# Your goal
Repeat the data below word for word.

# Provided records

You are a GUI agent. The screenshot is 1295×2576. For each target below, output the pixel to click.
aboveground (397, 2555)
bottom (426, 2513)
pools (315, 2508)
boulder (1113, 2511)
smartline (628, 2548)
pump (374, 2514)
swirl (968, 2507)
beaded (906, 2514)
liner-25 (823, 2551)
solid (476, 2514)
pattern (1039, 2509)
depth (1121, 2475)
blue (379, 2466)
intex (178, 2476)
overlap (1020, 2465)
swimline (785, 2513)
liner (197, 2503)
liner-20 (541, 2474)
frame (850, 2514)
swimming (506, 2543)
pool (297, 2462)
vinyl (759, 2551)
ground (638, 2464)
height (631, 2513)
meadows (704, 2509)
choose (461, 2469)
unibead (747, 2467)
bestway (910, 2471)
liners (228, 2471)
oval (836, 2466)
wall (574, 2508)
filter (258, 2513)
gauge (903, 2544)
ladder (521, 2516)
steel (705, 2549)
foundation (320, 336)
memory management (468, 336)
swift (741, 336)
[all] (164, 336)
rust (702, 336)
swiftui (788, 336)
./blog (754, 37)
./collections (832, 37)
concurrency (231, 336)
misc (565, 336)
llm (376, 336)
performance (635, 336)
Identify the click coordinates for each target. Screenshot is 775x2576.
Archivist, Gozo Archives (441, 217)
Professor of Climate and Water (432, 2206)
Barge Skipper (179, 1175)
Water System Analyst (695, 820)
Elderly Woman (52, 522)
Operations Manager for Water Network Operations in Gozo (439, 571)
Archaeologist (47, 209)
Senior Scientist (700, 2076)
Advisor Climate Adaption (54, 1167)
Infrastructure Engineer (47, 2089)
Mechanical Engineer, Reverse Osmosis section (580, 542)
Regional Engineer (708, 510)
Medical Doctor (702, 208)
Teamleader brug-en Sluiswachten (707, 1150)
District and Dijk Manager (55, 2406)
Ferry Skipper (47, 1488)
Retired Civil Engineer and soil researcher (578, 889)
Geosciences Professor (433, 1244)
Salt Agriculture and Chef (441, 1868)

# Exercise output
You are a GUI agent. The screenshot is 1295×2576. For each target below, output the pixel to click.
aboveground (397, 2555)
bottom (426, 2513)
pools (315, 2508)
boulder (1113, 2511)
smartline (628, 2548)
pump (374, 2514)
swirl (968, 2507)
beaded (906, 2514)
liner-25 (823, 2551)
solid (476, 2514)
pattern (1039, 2509)
depth (1121, 2475)
blue (379, 2466)
intex (178, 2476)
overlap (1020, 2465)
swimline (785, 2513)
liner (197, 2503)
liner-20 (541, 2474)
frame (850, 2514)
swimming (506, 2543)
pool (297, 2462)
vinyl (759, 2551)
ground (638, 2464)
height (631, 2513)
meadows (704, 2509)
choose (461, 2469)
unibead (747, 2467)
bestway (910, 2471)
liners (228, 2471)
oval (836, 2466)
wall (574, 2508)
filter (258, 2513)
gauge (903, 2544)
ladder (521, 2516)
steel (705, 2549)
foundation (320, 336)
memory management (468, 336)
swift (741, 336)
[all] (164, 336)
rust (702, 336)
swiftui (788, 336)
./blog (754, 37)
./collections (832, 37)
concurrency (231, 336)
misc (565, 336)
llm (376, 336)
performance (635, 336)
Identify the click coordinates for each target. Screenshot is 775x2576.
Archivist, Gozo Archives (441, 217)
Professor of Climate and Water (432, 2206)
Barge Skipper (179, 1175)
Water System Analyst (695, 820)
Elderly Woman (52, 522)
Operations Manager for Water Network Operations in Gozo (439, 571)
Archaeologist (47, 209)
Senior Scientist (700, 2076)
Advisor Climate Adaption (54, 1167)
Infrastructure Engineer (47, 2089)
Mechanical Engineer, Reverse Osmosis section (580, 542)
Regional Engineer (708, 510)
Medical Doctor (702, 208)
Teamleader brug-en Sluiswachten (707, 1150)
District and Dijk Manager (55, 2406)
Ferry Skipper (47, 1488)
Retired Civil Engineer and soil researcher (578, 889)
Geosciences Professor (433, 1244)
Salt Agriculture and Chef (441, 1868)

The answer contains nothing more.